The flash-bang exploded in the confined space, searing through her eyelids and deafening to the point of nausea. She gasped out as it faded, and opened her eyes. Blearily, she saw a small shape dash into the room, running low to the ground. She felt the brush of fur against her bare calf, and the cold nose exploring her bloody fingers.

“About time you got here,” she croaked out, deaf to her own words.

Gray and Tucker swept into the room, pistols in hand. The two SRR operatives were down on the floor, in postures of agony, having taken the full brunt of the flash-bang’s impact. Still, the female had enough wherewithal to aim her weapon at Seichan. Though sightless at the moment, she kept enough of her senses to free her weapon and blindly shoot in the direction of Seichan’s chair.

The muzzle flashed, and the shot sparked off the concrete floor, stinging her toes with stone chips. The shepherd leaped away from her chair, startled.

Gray swung his weapon toward the shooter.

Seichan yelled, “Stop!

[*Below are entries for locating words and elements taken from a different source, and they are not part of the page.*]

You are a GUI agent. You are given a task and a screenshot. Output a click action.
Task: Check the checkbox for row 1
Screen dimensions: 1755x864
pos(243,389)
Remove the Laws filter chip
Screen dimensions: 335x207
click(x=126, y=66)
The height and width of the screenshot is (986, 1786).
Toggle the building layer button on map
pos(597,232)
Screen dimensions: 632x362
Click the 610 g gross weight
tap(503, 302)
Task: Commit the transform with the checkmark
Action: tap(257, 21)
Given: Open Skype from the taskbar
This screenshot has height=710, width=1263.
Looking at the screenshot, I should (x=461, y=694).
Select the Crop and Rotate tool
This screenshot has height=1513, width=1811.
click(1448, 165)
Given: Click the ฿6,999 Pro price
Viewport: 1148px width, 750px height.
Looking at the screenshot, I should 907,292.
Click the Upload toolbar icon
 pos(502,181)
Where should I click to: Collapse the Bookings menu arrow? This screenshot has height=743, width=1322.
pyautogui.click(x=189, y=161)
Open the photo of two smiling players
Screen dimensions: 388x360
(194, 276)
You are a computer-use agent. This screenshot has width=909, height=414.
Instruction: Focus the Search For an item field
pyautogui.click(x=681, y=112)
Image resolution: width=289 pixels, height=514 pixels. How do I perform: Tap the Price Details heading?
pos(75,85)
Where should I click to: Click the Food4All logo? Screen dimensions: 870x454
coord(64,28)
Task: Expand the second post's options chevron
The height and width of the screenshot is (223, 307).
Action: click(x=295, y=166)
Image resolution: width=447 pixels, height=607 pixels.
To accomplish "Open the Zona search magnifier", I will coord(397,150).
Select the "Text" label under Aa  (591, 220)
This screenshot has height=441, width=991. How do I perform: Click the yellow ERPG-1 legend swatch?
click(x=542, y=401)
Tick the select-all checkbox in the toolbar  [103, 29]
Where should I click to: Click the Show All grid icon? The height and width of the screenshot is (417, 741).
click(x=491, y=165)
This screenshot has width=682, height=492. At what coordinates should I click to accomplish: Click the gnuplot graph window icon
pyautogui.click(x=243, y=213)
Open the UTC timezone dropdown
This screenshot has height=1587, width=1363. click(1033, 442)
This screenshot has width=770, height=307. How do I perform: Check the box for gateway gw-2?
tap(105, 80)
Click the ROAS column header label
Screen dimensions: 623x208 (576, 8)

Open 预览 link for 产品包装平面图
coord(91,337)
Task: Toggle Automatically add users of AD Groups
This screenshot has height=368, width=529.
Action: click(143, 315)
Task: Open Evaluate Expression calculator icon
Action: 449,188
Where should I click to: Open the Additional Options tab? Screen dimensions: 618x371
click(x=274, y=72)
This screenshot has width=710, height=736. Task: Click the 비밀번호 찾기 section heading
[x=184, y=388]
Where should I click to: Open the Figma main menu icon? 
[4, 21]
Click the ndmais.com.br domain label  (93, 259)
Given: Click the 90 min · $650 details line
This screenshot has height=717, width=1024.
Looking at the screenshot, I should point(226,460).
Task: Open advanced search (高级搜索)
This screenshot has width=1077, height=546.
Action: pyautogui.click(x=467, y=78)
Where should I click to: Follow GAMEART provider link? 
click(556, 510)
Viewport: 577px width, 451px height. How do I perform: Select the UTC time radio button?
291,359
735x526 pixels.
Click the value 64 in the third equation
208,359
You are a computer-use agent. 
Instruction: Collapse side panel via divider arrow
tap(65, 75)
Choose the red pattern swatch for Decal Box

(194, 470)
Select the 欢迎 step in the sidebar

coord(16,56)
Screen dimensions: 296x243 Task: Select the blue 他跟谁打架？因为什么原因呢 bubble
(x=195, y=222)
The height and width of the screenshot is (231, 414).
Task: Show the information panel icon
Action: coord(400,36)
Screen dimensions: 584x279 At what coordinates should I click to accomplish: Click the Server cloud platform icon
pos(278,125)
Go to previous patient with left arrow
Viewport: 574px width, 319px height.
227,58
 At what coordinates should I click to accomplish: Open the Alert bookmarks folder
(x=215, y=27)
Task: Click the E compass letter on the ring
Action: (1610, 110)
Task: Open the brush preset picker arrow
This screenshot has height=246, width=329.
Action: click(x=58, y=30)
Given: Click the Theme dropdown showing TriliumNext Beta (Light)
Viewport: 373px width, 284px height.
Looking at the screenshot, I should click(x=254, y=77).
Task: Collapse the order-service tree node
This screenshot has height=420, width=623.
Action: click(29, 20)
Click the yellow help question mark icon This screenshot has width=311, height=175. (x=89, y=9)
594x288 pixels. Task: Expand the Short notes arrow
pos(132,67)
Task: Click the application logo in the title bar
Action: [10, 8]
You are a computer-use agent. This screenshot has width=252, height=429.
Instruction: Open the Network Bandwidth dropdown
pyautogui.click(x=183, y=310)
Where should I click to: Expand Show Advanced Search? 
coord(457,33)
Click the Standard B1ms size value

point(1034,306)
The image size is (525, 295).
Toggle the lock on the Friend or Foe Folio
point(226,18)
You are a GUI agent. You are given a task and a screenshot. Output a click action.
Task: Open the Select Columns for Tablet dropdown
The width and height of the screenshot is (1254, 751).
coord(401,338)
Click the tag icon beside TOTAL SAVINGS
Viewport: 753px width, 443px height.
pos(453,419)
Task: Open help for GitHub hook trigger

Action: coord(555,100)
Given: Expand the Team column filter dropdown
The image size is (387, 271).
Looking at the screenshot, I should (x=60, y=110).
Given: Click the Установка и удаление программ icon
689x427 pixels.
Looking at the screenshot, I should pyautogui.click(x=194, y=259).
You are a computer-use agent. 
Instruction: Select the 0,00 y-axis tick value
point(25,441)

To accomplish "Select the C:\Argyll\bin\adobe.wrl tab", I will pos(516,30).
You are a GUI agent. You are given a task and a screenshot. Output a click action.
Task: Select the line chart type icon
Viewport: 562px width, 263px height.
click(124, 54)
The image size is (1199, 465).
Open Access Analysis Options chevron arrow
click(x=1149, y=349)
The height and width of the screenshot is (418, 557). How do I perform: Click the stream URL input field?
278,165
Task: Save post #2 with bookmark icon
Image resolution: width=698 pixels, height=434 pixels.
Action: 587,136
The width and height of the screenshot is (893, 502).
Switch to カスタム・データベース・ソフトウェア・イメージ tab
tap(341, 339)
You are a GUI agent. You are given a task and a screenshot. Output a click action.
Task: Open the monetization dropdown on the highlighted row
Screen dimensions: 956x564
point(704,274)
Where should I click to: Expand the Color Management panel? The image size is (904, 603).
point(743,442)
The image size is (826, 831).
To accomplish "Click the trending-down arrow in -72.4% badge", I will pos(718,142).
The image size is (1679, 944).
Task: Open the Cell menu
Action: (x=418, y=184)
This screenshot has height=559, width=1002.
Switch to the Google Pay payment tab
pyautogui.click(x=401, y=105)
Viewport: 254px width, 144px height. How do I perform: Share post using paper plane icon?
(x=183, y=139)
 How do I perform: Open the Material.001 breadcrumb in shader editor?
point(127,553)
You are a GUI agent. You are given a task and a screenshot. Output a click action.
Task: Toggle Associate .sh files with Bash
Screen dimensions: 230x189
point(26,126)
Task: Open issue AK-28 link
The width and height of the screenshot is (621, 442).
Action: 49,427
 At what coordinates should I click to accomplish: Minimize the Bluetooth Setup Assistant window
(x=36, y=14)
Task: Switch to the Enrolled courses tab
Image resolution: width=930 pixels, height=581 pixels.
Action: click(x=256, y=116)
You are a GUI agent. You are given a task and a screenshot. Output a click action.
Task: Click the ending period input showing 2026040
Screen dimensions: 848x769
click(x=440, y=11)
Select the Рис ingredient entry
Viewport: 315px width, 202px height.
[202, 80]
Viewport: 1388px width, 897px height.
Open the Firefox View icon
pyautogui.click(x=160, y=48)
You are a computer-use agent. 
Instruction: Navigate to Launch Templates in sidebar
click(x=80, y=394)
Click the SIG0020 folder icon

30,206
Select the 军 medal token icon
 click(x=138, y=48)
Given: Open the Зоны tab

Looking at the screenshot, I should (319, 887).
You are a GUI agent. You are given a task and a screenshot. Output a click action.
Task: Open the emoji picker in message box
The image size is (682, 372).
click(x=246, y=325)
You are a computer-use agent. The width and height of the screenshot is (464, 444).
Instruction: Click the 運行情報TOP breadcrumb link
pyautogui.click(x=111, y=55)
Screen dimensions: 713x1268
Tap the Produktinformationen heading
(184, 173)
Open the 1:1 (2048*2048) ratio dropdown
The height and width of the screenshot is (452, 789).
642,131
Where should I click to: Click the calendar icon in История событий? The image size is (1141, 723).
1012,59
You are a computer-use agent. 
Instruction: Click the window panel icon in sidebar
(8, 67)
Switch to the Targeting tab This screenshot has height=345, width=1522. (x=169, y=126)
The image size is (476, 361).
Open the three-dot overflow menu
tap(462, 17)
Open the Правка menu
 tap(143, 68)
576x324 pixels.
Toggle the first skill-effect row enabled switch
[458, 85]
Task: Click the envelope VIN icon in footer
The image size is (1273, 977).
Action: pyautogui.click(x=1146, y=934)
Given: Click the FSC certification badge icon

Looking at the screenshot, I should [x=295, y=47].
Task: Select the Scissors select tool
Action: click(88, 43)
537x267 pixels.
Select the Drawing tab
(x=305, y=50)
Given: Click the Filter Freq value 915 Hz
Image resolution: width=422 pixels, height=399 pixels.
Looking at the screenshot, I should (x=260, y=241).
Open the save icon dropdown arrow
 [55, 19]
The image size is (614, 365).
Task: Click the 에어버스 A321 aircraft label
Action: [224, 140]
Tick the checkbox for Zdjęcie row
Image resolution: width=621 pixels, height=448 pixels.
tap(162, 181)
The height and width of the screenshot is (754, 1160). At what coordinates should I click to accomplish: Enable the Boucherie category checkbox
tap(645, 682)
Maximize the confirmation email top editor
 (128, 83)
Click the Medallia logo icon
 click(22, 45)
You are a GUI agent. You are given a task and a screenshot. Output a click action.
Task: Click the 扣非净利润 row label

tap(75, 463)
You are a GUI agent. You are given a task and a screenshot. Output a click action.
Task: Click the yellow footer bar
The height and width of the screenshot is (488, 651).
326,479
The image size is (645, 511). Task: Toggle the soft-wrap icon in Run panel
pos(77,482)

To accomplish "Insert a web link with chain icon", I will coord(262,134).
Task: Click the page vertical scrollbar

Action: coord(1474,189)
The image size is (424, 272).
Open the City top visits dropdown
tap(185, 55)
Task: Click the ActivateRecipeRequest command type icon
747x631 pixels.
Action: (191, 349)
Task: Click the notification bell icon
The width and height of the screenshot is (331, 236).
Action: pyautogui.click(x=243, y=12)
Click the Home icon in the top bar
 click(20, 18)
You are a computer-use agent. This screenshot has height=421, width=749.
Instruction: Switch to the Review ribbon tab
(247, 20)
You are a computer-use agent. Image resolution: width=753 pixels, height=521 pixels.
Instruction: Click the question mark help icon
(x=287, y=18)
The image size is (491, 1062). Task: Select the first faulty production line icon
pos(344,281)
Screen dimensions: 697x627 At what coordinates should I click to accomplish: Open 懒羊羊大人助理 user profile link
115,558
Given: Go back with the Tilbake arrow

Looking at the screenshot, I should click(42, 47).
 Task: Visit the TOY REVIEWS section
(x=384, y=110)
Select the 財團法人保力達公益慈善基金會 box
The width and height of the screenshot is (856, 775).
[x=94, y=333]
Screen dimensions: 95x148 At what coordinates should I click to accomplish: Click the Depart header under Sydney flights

Don’t shoot!”

Tucker, closer, pistol-whipped the woman and dropped her to the floor, then collected her weapon.

“They’re British Special Forces!” Seichan shouted, finally beginning to hear her own words as the effect wore off.

Gray pointed to the pair. “Keep them down,” he ordered Tucker. “Until we can sort this all out.”

He turned next to Seichan, a small military dagger appearing in his hand. He rushed to her side and sliced her bonds free, careful of her bloody hand. As he crouched, he rested his palm on her bare knee, his fingers electric on her inner thigh.

“Are you okay?”

With her ears ringing, she still understood enough to nod. “I’m fine. I cut myself on purpose. Made sure I kept the wound open as I clung to the truck’s door frame on the way here. Figured it was time for that damned dog to earn his kibble.”

Tucker heard. “Leaving a blood trail for Kane to follow. Smart.”

It wasn’t smart. It was planning.

On the flight to Africa, she had studied up on their potential new teammate, ascertaining the dog’s strengths and weaknesses, as she would any partner in the field. A report she read stated that a trained dog could distinguish a single drop of blood in an Olympic-size swimming pool. She hadn’t planned on testing that sensitivity, but she was more than happy to prove it true now.

She gained her feet, still unsteady from the auditory assault, but at least she could hear. “What about the other SRR personnel?”

“We took down one outside the hotel,” Gray said with a worried look. “He’s still tied up in the back alley, out cold. Kowalski has the other secured upstairs. Took him down like a battering ram when we burst inside, might’ve broken his leg.”

“Definitely broken,” a gruff voice answered at the door. Kowalski stepped to the threshold and pointed his thumb toward the stairs leading out of the basement. “Got him gagged and tied up there. So how much trouble are we in for kicking some British soldiers’ asses?”